Reputation: 31546
I am writing some spark code and I have an RDD which looks like
[(4, <pyspark.resultiterable.ResultIterable at 0x9d32a4c>),
(1, <pyspark.resultiterable.ResultIterable at 0x9d32cac>),
(5, <pyspark.resultiterable.ResultIterable at 0x9d32bac>),
(2, <pyspark.resultiterable.ResultIterable at 0x9d32acc>)]
What I need to do is to call a distinct on the pyspark.resultiterable.ResultIterable
I tried this
def distinctHost(a, b):
p = sc.parallelize(b)
return (a, p.distinct())
mydata.map(lambda x: distinctHost(*x))
But I get an error:
Exception: It appears that you are attempting to reference SparkContext from a broadcast variable, action, or transforamtion. SparkContext can only be used on the driver, not in code that it run on workers. For more information, see SPARK-5063.

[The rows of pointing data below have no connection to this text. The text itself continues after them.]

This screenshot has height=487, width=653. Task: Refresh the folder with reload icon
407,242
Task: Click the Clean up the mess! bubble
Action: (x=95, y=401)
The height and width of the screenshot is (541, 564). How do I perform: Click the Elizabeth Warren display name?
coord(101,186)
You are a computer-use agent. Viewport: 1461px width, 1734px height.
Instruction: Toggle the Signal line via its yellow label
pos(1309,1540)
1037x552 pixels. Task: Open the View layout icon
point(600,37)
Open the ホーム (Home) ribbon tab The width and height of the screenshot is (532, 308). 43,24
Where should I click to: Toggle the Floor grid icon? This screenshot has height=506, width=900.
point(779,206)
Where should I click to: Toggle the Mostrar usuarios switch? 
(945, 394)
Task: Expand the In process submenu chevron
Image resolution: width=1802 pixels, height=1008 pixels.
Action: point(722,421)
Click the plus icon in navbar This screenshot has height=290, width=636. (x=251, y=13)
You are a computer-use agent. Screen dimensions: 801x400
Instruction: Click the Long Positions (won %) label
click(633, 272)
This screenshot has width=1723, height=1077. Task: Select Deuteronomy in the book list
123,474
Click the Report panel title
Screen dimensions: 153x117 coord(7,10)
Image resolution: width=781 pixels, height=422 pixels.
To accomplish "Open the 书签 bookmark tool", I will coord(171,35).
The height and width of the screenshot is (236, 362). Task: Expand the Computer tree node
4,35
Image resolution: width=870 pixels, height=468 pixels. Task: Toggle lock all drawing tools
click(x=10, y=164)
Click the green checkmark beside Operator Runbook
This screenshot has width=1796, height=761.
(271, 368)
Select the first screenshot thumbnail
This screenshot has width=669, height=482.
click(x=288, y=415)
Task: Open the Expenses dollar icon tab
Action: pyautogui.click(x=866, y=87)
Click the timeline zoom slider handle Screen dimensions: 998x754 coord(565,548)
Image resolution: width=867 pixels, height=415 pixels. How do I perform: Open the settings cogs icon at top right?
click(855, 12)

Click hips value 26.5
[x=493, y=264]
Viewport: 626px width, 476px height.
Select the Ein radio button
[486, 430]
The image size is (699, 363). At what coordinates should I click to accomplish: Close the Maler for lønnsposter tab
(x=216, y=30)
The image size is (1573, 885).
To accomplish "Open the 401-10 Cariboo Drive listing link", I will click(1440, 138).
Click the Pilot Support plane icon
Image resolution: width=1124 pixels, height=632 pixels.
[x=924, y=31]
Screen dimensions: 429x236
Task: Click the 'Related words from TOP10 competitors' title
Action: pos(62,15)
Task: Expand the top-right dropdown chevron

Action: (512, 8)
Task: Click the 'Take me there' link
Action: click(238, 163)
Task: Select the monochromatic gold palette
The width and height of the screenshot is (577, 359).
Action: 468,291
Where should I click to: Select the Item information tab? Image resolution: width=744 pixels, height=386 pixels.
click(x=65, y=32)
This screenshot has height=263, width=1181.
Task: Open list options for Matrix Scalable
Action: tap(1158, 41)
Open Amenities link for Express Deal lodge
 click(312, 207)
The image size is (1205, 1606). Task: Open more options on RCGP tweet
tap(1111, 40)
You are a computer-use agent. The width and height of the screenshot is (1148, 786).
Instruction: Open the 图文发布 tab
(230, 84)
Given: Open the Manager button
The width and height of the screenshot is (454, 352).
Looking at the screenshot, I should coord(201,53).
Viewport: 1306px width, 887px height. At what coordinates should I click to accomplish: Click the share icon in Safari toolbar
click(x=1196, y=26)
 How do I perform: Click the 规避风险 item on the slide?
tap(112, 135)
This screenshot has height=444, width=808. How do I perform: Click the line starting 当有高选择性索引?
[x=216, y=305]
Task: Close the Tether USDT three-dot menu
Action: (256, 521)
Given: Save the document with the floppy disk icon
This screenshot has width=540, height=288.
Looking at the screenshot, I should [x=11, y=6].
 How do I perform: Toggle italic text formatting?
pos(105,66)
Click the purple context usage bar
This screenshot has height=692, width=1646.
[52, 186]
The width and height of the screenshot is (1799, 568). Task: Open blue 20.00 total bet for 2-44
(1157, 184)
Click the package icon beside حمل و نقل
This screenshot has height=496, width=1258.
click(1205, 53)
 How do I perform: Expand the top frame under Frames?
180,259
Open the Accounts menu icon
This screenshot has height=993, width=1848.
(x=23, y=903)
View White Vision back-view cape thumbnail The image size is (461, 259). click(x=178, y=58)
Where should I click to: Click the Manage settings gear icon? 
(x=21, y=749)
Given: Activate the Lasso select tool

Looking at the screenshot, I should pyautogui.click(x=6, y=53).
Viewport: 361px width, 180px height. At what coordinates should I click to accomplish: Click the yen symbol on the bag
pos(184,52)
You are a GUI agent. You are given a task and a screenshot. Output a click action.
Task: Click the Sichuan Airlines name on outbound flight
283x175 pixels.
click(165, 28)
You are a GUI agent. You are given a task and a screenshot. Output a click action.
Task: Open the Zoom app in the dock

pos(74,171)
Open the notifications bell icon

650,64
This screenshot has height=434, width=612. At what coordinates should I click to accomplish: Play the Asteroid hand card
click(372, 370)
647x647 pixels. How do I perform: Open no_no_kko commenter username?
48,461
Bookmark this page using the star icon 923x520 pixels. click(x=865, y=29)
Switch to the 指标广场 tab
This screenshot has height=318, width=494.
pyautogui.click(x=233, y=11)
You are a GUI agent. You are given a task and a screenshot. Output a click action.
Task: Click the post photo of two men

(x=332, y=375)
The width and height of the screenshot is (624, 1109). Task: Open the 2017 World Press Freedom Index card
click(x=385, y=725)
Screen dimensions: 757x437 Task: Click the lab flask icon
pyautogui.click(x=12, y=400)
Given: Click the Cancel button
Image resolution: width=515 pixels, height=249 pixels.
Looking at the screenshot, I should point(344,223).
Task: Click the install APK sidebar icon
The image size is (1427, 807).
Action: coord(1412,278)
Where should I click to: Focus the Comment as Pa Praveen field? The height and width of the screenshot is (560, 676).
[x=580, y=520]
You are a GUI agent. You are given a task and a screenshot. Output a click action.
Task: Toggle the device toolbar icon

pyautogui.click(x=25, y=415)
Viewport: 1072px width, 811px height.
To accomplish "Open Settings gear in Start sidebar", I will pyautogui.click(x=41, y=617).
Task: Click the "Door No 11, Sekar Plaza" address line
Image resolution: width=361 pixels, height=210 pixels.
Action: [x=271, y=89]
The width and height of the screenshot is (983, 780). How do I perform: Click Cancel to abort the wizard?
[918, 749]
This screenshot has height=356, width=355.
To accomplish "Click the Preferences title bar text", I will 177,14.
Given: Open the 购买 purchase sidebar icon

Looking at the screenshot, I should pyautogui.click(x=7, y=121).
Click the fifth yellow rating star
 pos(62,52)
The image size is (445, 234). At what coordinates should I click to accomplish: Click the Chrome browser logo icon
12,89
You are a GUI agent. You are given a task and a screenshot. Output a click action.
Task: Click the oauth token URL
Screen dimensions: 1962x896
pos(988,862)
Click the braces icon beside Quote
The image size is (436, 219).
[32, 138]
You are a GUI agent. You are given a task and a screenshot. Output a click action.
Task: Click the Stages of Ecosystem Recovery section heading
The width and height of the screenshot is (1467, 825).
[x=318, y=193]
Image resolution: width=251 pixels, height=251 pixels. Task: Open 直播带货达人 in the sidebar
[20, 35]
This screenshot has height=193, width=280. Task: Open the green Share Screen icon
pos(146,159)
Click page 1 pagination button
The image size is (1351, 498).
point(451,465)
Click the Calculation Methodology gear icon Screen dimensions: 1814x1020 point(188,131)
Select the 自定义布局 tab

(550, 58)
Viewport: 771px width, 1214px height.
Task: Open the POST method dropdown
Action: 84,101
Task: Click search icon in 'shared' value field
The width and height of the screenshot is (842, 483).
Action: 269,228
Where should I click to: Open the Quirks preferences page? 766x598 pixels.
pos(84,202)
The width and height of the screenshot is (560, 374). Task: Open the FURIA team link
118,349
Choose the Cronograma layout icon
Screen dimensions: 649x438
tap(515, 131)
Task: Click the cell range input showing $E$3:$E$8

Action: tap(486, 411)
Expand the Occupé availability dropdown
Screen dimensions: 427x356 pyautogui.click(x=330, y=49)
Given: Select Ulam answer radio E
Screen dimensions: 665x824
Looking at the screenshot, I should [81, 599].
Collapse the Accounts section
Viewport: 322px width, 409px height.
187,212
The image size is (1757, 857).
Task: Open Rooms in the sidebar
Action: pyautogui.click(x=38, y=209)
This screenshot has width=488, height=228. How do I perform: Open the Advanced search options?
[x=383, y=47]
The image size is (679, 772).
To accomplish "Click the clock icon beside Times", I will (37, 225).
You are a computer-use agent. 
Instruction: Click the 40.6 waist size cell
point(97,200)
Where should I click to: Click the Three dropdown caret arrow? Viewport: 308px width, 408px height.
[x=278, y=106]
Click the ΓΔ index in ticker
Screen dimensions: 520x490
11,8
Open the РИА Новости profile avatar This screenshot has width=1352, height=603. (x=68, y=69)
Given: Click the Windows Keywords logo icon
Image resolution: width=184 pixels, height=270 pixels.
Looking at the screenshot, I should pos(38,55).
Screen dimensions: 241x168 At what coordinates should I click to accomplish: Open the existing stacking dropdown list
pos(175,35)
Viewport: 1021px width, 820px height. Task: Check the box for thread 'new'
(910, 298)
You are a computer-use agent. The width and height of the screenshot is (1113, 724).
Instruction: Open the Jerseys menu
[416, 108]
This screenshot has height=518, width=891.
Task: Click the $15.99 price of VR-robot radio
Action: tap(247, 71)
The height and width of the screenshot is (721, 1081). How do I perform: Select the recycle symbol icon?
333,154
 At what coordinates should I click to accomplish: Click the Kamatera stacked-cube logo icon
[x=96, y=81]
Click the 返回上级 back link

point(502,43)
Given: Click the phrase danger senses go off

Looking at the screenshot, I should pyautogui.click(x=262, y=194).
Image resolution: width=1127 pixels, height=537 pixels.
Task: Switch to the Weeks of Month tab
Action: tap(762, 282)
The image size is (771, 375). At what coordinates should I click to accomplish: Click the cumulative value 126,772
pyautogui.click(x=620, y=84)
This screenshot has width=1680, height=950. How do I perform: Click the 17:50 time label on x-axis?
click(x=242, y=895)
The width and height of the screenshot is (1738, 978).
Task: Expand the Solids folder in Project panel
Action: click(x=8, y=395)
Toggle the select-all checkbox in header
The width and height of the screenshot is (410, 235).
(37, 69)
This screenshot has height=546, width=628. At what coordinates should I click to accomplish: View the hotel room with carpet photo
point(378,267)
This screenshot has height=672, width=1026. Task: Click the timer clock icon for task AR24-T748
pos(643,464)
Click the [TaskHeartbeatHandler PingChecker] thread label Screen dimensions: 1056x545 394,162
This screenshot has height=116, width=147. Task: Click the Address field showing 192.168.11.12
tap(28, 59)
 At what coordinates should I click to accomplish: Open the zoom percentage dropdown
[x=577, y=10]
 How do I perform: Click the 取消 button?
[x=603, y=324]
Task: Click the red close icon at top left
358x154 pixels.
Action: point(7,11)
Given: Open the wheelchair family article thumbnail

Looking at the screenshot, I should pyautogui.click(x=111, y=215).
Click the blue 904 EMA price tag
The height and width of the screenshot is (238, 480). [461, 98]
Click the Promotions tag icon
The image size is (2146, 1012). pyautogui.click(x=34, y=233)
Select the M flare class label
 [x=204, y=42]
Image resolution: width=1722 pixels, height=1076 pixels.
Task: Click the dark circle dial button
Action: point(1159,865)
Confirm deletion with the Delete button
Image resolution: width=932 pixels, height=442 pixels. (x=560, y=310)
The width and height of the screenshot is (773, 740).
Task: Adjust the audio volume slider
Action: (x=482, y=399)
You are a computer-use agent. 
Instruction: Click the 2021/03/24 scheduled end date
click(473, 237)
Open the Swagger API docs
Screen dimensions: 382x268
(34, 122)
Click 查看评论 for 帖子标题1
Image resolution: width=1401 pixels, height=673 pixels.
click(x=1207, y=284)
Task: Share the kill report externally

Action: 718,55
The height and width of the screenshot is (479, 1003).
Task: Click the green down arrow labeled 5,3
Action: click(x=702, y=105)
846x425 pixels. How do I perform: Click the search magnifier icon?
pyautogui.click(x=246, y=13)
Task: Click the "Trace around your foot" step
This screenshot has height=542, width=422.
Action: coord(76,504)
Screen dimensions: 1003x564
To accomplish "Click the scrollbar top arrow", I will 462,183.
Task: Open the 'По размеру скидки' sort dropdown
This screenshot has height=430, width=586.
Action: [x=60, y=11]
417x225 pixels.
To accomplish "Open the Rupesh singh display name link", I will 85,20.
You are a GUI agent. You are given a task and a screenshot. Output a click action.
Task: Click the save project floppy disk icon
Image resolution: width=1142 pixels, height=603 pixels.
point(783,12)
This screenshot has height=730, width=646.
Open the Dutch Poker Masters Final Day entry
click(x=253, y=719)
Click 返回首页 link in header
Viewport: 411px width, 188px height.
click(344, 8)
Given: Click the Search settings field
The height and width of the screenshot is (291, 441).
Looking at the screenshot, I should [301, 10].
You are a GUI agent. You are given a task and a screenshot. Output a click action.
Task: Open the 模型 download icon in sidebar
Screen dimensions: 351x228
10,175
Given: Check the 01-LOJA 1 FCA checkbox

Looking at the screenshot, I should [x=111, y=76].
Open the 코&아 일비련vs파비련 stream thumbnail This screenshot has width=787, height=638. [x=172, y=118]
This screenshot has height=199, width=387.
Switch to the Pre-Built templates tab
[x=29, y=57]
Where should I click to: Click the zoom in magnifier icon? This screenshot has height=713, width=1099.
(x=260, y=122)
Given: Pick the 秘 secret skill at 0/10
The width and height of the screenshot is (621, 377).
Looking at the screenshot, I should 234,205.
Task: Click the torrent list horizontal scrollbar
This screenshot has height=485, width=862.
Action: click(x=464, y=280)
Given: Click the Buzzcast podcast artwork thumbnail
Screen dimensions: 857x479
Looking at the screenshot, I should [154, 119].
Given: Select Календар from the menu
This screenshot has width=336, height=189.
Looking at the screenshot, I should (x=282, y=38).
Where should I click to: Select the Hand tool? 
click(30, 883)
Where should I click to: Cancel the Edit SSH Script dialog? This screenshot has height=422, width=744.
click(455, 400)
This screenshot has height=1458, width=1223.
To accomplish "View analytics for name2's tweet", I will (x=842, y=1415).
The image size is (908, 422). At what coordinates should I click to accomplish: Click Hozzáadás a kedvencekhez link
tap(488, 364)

The error is self explanatory that I cannot use sc. But I need to find a way to cover the pyspark.resultiterable
.ResultIterable
to an RDD so that I can call distinct on it.
Upvotes: 4
Views: 1704
Reputation: 330303
Straightforward approach is to use sets:
from numpy.random import choice, seed
seed(323)
keys = (4, 1, 5, 2)
hosts = [
u'in24.inetnebr.com',
u'ix-esc-ca2-07.ix.netcom.com',
u'uplherc.upl.com',
u'slppp6.intermind.net',
u'piweba4y.prodigy.com'
]
pairs = sc.parallelize(zip(choice(keys, 20), choice(hosts, 20))).groupByKey()
pairs.map(lambda (k, v): (k, set(v))).take(3)
Result:
[(1, {u'ix-esc-ca2-07.ix.netcom.com', u'slppp6.intermind.net'}),
(2,
{u'in24.inetnebr.com',
u'ix-esc-ca2-07.ix.netcom.com',
u'slppp6.intermind.net',
u'uplherc.upl.com'}),
(4, {u'in24.inetnebr.com', u'piweba4y.prodigy.com', u'uplherc.upl.com'})]
If there is a particular reason for using rdd.disinct
you can try something like this:
def distinctHost(pairs, key):
return (pairs
.filter(lambda (k, v): k == key)
.flatMap(lambda (k, v): v)
.distinct())
[(key, distinctHost(pairs, key).collect()) for key in pairs.keys().collect()]
Upvotes: 2